I don't think I've ever seen a backflow prevention device on standard home outside faucets.


----------



## wacor (Feb 22, 2005)

JohnWill said:


> I don't think I've ever seen a backflow prevention device on standard home outside faucets.


They are standard here

You can buy one that screws onto the faucet and they make faucets with them built in.

But that is not what is going on here. Because there is a manual valve on the faucet that is closed to begin with.


----------



## paisanol69 (Sep 7, 2005)

valis said:


> what the heck is a backflow preventer?


...have been required in the Houston area on all new houses, since the late 80's Tim.

And as the IPN stated. they prevent water outside of your house, from entering the fresh water plumbing inside of your house. 
In addirion to irrigation systems, one of those outside water sources, is also your garden hose. If you simply shut off the end user device on your garden hose, but leave the water valve on, what can happen is, if the hose becomes exposed to sunlight, or run over by a car in a driveway, than the water pressure in the garden hose may become greater that the supply pressure to your home, allowing a possable contamination of your house water! 
It works by pissing, or bleeding off the excess pressure in the outside device, normally when the valve has been closed off.


----------



## JohnWill (Oct 19, 2002)

My house was built in 1989, and I've worked on plumbing in houses much newer, never seen or even heard mentioned backflow prevention for PA housing.


----------



## Drabdr (Nov 26, 2007)

I have the V3 on my house:

http://www.mmcontrol.com/backflow_prevention_devices.htm


----------



## JohnWill (Oct 19, 2002)

Nothing like that here.


----------



## EAFiedler (Apr 25, 2000)

We don't use those here in Indiana...is your house on stilts?


----------



## etaf (Oct 2, 2003)

any chance of a picture.
No idea why it would run when the shower or bath is running, 

very unlikely, but i have been caught out before when trying to isolate a leak, water can travel quite a way 
there's a leak in the shower /bath and as it fills with water it runs down a pipe and comes out around the outside tap and looks like the tap is running, but that assumes the pipe from the bath/shower is vertical to the outside tap.
As i say unlikely from your description - but the only reason I could think of why a switched off tap would look like its running water, and the pressure should reduce when bath/showers are running, unless its PUMPED and also connected to the outside tap - so the increase in PUMP pressure is enough to get through the tap, but then once open by the pressure, should never stop on lower pressure ..


----------



## valis (Sep 24, 2004)

well, figured it out. Actually, it figured itself out.  The valve itself was totally stripped. Yesterday morning it popped completely off and flooded the backyard. Hit home depot on the way home, got a new valve and some pipe glue, took the old one off of the pipe coming out of the house (hardest part, incidentally), threaded on some teflon tape and some of the pipe glop, threaded the new one one, added the backflow thingamabobber, works great.


----------



## EAFiedler (Apr 25, 2000)

Two hours plus swearing time?


----------



## valis (Sep 24, 2004)

easy. Only I call them 'power words'.


----------



## JohnWill (Oct 19, 2002)

See post #2, it almost had to be a simple mechanical failure.


----------



## wacor (Feb 22, 2005)

still makes no sense how a mechanical valve would do this. I could see it start leaking but not stop and start like you described. Even though this is solved how about a picture


----------



## etaf (Oct 2, 2003)

one to put in my notebook.


----------



## valis (Sep 24, 2004)

wacor said:


> still makes no sense how a mechanical valve would do this. I could see it start leaking but not stop and start like you described. Even though this is solved how about a picture


don't got a picture. Can take one of a large pile o' mud, though.

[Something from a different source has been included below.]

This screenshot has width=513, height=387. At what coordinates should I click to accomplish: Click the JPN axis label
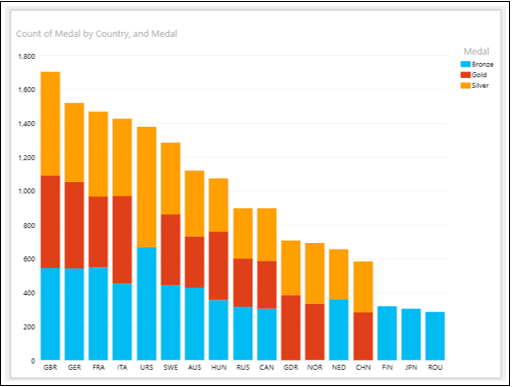tap(411, 367)
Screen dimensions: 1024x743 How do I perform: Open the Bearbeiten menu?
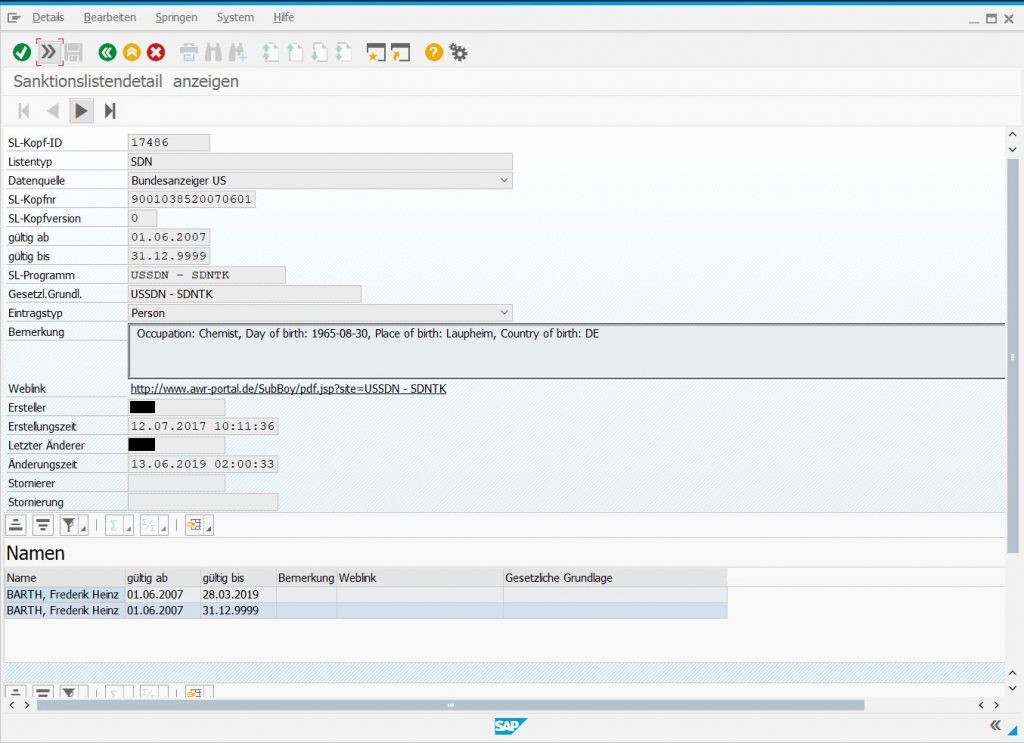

Have no idea as to why it happened. Seems to be flat out mechanical failure. It started by clicking over (not shutting entirely) and then it just failed. When I took it off last night, you could quite literally just spin the valve and no response at all.


----------



## JohnWill (Oct 19, 2002)

I can see how this could happen. The full pressure of the water when the shower wasn't on kept the parts pressed together. However, when the shower reduced the water pressure to the damaged valve, it allowed it to relax enough to have water flow.


----------



## valis (Sep 24, 2004)

I'd just never heard of the valve stem itself crapping out. Reckon if it was going to be anyone's house on the block, it had to be mine.......


----------



## JohnWill (Oct 19, 2002)

Depending on the age, and how many times it was used, as well as the acidity of the water, it could have just eroded away over time. I've seen the threads in pretty bad shape and very loose, but I never had one actually strip out in the faucet.


----------



## valis (Sep 24, 2004)

yup, as have I. but that was in our house in colorado, and that thing was 60 years old. this house is 6 years old. We were the second people on the block to buy, our neighbors were the first. We've gone through the a/c compressor, the outdoor faucet, had one toilet water line blow and one toilet itself just become unglued. Literally. Had to re-wax it and refasten the dang thing.


----------



## JohnWill (Oct 19, 2002)

FWIW, I've had several of the copper pipes spring a leak in this house, and it was right in the middle of the run. Not sure if it was defective pipe or really bad water.


----------



## valis (Sep 24, 2004)

weeelllllll, bad water certainly WOULD answer a few of the questions I'd been meaning to ask you.............


----------



## valis (Sep 24, 2004)

just out of curiosity, how old is the house?


----------



## JohnWill (Oct 19, 2002)

My house is coming up on 21 years old.


----------